Talon, un robot qui fait partie du SFPD (© U.S. Army photo by Sgt. Lorie Jewell x Clubic)
Talon, un robot qui fait partie du SFPD (© U.S. Army photo by Sgt. Lorie Jewell x Clubic)

Le département de police de San Francisco milite auprès du conseil de surveillance de la ville pour donner à ses robots le pouvoir de tuer des suspects.

La lecture du titre et du chapô de cet article pourrait vous donner un sourire ironique et vous faire penser qu'il se cache un loup derrière cette actualité, mais non, il n'y a rien de plus sérieux. Depuis le début de l'année, le San Francisco Board of Supervisors (le conseil de surveillance de la ville) étudie la requête de la police locale, le SFPD, qui veut que ses robots puissent obtenir un permis de tuer.

La très faible opposition des autorités locales

Parmi les éléments de la nouvelle politique de la police de San Francisco, qui doit préciser comment elle peut être autorisée à utiliser des armes de type militaire, le recours à la force robotique est plus que présent. Et l'insistance est de mise.

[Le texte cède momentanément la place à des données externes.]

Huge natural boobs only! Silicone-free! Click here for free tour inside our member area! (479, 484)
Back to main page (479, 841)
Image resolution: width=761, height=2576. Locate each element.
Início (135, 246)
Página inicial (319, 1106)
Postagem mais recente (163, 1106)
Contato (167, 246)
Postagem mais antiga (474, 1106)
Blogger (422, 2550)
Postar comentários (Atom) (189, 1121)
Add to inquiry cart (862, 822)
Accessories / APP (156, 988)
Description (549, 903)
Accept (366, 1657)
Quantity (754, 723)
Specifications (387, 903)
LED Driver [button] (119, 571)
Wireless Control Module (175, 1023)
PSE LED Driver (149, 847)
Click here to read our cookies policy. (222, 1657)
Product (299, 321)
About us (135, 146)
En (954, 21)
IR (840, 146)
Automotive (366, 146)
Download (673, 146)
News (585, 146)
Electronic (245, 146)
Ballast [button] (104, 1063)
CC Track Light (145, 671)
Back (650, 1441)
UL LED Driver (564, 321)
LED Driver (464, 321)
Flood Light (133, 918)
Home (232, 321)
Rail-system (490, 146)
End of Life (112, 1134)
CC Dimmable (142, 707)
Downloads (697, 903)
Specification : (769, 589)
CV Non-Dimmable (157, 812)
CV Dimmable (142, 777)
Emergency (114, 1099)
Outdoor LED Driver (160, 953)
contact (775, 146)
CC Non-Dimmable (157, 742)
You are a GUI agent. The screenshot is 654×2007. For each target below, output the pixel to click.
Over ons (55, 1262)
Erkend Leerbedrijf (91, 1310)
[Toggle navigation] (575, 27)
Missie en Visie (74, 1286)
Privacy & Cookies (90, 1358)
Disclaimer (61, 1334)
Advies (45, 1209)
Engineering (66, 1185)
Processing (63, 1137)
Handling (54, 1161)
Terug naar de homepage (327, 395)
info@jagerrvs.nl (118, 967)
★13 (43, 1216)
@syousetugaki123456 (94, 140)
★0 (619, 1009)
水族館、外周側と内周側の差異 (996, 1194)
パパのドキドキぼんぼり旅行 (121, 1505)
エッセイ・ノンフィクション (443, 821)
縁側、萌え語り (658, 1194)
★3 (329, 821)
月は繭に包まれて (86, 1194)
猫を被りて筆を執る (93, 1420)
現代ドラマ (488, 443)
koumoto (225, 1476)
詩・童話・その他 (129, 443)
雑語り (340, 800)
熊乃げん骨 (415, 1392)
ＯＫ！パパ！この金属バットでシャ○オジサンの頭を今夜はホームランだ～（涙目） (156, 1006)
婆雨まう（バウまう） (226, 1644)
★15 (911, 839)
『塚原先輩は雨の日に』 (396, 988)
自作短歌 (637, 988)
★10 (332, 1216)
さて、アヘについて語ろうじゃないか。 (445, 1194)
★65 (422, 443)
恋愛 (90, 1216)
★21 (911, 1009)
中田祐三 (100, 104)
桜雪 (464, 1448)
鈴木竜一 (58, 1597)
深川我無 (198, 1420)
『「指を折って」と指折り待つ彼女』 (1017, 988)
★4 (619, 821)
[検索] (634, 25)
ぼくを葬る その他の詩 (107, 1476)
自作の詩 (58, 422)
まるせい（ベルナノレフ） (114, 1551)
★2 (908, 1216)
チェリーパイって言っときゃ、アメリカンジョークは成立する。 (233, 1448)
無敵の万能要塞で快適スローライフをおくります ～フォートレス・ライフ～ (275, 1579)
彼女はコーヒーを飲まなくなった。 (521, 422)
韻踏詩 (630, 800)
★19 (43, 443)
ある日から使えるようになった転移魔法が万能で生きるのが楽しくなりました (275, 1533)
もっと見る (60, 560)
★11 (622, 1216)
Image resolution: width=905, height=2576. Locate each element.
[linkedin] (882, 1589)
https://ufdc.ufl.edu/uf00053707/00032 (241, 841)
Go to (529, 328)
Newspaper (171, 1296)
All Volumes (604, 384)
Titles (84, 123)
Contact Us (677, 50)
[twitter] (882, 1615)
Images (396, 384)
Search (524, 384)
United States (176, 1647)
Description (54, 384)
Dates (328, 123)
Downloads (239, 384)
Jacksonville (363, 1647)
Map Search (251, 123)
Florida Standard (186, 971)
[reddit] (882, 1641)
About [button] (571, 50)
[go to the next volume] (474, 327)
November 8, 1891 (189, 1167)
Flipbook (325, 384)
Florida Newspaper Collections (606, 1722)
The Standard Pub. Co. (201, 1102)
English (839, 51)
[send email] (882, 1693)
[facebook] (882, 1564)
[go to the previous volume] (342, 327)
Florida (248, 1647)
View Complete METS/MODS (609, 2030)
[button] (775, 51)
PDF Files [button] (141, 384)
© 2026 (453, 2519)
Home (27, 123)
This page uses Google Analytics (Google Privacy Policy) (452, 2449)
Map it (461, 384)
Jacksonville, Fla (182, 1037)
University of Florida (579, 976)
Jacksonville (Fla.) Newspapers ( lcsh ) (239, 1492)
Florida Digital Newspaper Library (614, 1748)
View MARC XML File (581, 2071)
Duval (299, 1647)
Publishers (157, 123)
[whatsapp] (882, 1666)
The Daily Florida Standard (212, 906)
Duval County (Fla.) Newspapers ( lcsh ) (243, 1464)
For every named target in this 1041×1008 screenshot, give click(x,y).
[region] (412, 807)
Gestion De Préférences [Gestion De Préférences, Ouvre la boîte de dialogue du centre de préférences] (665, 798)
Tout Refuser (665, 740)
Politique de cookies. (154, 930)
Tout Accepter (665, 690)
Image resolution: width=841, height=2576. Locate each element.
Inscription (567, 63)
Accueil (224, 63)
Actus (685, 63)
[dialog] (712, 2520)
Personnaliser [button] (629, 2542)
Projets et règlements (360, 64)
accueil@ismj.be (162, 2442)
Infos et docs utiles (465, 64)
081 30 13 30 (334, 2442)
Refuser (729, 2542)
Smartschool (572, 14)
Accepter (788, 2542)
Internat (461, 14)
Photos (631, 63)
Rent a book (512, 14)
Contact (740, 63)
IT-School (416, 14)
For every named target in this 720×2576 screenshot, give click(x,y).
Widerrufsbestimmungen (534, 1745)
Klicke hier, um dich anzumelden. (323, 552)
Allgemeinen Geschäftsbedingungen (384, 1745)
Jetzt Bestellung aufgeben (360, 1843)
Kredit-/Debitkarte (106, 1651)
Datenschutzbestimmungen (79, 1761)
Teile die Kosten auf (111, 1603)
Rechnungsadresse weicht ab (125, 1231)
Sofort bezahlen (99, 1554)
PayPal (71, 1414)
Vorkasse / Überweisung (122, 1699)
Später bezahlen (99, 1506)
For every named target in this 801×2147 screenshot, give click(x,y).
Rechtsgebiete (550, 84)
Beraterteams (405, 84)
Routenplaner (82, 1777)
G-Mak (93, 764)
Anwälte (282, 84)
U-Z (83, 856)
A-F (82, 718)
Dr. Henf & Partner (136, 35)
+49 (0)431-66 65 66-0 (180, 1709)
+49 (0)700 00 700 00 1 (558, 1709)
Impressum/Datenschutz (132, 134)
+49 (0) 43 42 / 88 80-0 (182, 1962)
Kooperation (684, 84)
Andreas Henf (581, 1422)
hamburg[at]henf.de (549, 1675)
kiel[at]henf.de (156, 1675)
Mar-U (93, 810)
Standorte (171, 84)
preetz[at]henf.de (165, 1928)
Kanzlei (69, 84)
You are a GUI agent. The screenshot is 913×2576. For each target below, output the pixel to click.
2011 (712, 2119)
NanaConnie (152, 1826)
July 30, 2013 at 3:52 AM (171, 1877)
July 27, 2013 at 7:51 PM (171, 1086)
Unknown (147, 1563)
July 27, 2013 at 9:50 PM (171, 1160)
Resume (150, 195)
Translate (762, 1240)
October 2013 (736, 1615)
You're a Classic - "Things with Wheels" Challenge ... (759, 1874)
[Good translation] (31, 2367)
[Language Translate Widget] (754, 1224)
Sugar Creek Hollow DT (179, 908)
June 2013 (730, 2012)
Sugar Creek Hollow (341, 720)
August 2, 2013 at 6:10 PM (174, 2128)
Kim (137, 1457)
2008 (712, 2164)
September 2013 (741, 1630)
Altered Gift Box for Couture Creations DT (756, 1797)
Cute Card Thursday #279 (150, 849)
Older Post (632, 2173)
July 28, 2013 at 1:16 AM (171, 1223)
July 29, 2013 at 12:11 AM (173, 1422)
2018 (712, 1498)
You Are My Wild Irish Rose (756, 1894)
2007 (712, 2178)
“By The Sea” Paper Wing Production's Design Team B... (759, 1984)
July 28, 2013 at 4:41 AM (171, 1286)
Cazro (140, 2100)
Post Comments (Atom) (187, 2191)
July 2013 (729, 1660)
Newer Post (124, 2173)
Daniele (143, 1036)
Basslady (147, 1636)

Dans un premier temps, l'un des trois superviseurs du comité du conseil de surveillance de la ville, Aaron Peskin, a ajouté une mention précisant que « les robots ne doivent pas être utilisés comme recours à la force contre qui que ce soit. » Sauf que dès la semaine suivante, le SFPD a renvoyé une nouvelle version du texte, barrant d'un épais trait rouge la modification précédemment apportée par M. Peskin, doyen du conseil de surveillance.

Dans sa version actuelle donc, le texte prévoit que « les robots ne seront utilisés comme une option de force mortelle que lorsque le risque de mort pour des citoyens ou des officiers est imminent et l'emporte sur toute autre option de force disponible ».

Des robots déjà prêts à entrer en action

En d'autres termes, le projet étudié par la municipalité de la City by the Bay attribue bien aux robots une autorisation de donner la mort. Même Peskin, un temps frondeur, a décidé de se ranger du côté de la police, sous prétexte qu'« il pourrait y avoir des scénarios où le déploiement d'une force létale constituerait la seule option ».

San Francisco et son célèbre cable car (© Alexandre Boero)
San Francisco et son célèbre cable car (© Alexandre Boero)

Le comité des règles de San Francisco a approuvé à l'unanimité le texte, désormais dans les mains du conseil de surveillance de la ville, qui en discutera dans quelques jours, le 29 novembre. Si Aaron Peskin s'est laissé convaincre, ce n'est pas le cas des opposants à la militarisation de la police. « Ce n'est pas normal. Aucun professionnel du droit ou résident ordinaire ne devrait continuer comme si c'était normal », s'offusque Tifanei Moyer, avocate principale du Lawyers's Committee for Civil Rights of the San Francisco Bay Arena, un organisme à but non lucratif.

Aujourd'hui, le SFPD dispose d'une flotte de 17 robots télépilotés, dont 12 sont pleinement fonctionnels. Ils n'ont encore jamais été utilisés pour attaquer qui que ce soit, même si certains modèles Remotec possèdent il est vrai un système d'armes en option, et que d'autres peuvent charger un fusil de chasse de calibre 12. Habituellement, ils sont télécommandés pour enquêter et désamorcer des bombes potentielles, ou alors pour remplacer les agents sur des terrains de surveillance trop difficiles d'accès.

La nouvelle politique qui fait tant débat prévoit, en plus de donner le droit de tuer, d'autoriser les robots à être utilisés durant des formations ou simulations, mais aussi en cas d'arrestations criminelles, pendant l'exécution d'un mandat ou pour évaluer la dangerosité d'appareils suspects. Si la police de San Francisco essaie de minimiser au maximum la potentielle utilisation mortelle d'un robot, le fait de franchir ce cap, d'un point de vue légal, est tout de même assez inquiétant.